___ Extracted entries

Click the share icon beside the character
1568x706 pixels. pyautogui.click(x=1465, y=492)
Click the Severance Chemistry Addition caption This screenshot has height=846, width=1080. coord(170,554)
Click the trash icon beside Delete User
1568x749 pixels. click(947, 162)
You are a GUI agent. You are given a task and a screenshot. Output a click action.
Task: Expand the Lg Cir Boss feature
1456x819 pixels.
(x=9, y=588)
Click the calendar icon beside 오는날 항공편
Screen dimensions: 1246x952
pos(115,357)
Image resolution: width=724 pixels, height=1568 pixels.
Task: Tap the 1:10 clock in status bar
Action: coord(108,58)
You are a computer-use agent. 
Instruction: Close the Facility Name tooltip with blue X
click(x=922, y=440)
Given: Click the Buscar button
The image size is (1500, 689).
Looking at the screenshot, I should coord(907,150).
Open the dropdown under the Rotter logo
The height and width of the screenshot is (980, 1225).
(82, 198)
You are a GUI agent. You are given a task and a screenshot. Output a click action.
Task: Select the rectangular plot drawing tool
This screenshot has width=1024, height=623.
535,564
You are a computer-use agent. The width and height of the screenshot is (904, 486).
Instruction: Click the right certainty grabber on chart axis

______

**Assignment:** No line before the one with "You are a computer-use agent. The" belongs in the answer; copy that line and the rest of the records exactly.

**Solution:**
You are a computer-use agent. The width and height of the screenshot is (904, 486).
Instruction: Click the right certainty grabber on chart axis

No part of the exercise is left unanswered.